Rare diseases pose specific challenges in the field of medical research to provide physicians with evidence-based guidelines derived from studies with sufficient quality. An example of these rare diseases is multiple endocrine neoplasia type 1 (MEN1), which is an autosomal dominant endocrine tumor syndrome with an estimated occurrence rate of 2–3 per 100,000. For this complex disease, characterized by multiple endocrine tumors, it proves difficult to perform both adequate and feasible studies. The opinion of patients themselves is of utmost importance to identify the gaps in the evidence-based medicine regarding clinical care. In the search for scientific answers to clinical research questions, the aim for best available evidence is obvious. Observational studies within patient cohorts, although prone to bias, seem the most feasible study design regarding the disease prevalence. Knowledge and adaptation to all types of bias is demanded in the strive for answers. Guided by our research on MEN1 patients, we elaborate on strategies to identify sufficient patients, to maximize and maintain patient enrolment and to standardize the data collection process. Preferably, data collection is performed prospectively, however, under certain conditions, data storage in a longitudinal retrospective database with a disease-specific framework is suitable. Considering the global challenges on observational research on rare diseases, we propose a stepwise approach from clinical research questions to scientific answers.

The Importance of an Early and Accurate MEN1 Diagnosis.
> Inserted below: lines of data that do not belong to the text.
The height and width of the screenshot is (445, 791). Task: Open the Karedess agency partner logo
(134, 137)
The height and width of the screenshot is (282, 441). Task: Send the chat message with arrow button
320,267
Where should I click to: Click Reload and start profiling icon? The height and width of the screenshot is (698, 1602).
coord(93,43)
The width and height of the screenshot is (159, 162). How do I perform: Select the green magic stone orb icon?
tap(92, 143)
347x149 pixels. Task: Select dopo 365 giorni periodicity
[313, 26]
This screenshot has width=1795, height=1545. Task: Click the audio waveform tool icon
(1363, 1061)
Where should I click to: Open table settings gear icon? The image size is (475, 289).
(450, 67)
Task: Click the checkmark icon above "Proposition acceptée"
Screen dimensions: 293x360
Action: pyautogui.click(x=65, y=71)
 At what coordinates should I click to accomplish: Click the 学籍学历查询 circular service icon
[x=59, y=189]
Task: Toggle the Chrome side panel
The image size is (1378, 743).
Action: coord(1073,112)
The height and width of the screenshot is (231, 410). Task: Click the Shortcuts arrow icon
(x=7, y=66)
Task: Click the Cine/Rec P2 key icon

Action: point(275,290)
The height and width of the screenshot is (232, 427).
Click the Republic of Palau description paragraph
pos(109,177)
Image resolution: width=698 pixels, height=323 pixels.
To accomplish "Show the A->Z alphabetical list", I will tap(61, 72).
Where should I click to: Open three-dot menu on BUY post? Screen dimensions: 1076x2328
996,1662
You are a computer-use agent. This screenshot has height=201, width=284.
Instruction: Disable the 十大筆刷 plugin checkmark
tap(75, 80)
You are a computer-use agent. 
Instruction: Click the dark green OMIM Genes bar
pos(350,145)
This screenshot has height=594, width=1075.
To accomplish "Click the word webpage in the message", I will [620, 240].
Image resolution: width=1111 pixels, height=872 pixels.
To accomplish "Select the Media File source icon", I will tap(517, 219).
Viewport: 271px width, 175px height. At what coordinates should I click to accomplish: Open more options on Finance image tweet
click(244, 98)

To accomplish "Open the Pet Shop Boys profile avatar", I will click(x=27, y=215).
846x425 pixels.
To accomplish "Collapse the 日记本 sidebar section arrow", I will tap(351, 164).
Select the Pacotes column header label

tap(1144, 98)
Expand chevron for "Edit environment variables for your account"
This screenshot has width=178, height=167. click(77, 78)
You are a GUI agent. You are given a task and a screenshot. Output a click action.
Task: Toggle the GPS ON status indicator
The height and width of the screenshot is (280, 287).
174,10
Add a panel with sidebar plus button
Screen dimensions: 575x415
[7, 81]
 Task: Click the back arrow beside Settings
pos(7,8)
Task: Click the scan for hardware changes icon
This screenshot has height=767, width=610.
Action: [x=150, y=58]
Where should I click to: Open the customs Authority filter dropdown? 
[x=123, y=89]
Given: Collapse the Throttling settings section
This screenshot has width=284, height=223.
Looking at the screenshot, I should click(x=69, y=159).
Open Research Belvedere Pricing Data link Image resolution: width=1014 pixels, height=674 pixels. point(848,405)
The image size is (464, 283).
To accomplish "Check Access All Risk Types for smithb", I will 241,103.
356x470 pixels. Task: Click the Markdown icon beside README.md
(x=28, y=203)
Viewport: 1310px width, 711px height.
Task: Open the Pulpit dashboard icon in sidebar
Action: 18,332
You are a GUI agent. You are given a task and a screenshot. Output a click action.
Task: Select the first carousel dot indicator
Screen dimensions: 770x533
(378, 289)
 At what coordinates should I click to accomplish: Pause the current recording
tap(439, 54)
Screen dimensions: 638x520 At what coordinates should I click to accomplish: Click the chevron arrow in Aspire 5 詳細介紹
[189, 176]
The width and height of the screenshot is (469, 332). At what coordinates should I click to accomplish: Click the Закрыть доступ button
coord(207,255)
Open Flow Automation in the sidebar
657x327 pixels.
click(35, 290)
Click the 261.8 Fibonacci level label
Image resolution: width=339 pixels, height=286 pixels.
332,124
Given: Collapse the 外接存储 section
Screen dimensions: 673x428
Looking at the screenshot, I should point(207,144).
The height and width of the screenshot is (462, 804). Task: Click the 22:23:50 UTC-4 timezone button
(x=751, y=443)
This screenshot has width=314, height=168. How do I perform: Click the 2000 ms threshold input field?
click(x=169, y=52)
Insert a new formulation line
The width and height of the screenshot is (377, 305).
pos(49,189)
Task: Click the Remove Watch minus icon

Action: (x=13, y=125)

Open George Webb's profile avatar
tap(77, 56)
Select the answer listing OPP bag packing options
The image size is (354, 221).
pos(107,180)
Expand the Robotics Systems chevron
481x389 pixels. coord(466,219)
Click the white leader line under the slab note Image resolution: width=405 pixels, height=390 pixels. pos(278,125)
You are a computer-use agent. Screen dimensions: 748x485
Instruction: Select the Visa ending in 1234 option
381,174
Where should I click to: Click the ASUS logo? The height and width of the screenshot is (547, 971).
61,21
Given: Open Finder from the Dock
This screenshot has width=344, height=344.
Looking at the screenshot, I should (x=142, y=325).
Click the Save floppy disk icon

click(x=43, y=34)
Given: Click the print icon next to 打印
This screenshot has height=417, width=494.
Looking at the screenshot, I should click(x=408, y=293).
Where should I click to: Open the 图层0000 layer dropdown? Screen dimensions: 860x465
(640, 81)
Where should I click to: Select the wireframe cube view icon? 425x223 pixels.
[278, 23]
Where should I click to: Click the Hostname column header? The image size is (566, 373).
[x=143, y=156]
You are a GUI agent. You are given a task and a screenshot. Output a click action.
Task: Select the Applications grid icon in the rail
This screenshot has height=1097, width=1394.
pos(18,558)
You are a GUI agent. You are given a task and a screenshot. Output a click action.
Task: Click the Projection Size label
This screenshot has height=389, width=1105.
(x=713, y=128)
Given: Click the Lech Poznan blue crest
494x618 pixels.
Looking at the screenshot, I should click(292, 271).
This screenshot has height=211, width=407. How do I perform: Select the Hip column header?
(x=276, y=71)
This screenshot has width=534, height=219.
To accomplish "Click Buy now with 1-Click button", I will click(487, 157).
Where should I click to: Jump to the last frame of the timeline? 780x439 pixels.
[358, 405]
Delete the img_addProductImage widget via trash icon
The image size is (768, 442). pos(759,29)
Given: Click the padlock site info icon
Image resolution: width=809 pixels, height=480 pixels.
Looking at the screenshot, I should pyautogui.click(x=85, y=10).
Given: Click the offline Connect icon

Multiple Endocrine Neoplasia type 1 (MEN1) is a rare autosomal dominant inherited condition, causing significant morbidity, and a reduction of life expectancy. A timely and accurate diagnosis of MEN1 is paramount to improve disease outcomes. This enables early identification of tumor manifestations allowing timely treatment for reducing morbidity and improving survival. Current management of MEN1 poses two challenges regarding the MEN1 diagnosis: diagnostic delay and the issue of phenocopies. A delay in diagnosis can be caused by a delay in identifying the index case, and by a delay in identifying affected family members of an index case. At present, lag time between diagnosis of MEN1 in index cases and genetic testing of family members was estimated to be 3.5 years. A subsequent delay in diagnosing affected family members was demonstrated to cause potential harm. Non-index cases have been found to develop clinically relevant tumor manifestations during the lag times. Centralized care, monitoring of patients outcomes on a national level and thereby improving awareness of physicians treating MEN1 patients, will contribute to improved care. The second challenge relates to “phenocopies.” Phenocopies refers to the 5–25% of clinically diagnosed patients with MEN1in whom no mutation can be found. Up to now, the clinical diagnosis of MEN1 is defined as the simultaneous presence of at least two of the three characteristic tumors (pituitary, parathyroids, or pancreatic islets). These clinically diagnosed patients undergo intensive follow up. Recent insights, however, challenge the validity of this clinical criterion. The most common mutation-negative MEN1 phenotype is the combination of primary hyperparathyroidism and a pituitary adenoma. This phenotype might also be caused by mutations in the CDKN1B gene, causing the recently described MEN4 syndrome. Moreover, primary hyperparathyroidism and pituitary adenoma are relatively common in the general population. Limiting follow-up in patients with a sporadic co-occurrence of pHPT and PIT could reduce exposure to radiation from imaging, healthcare costs and anxiety.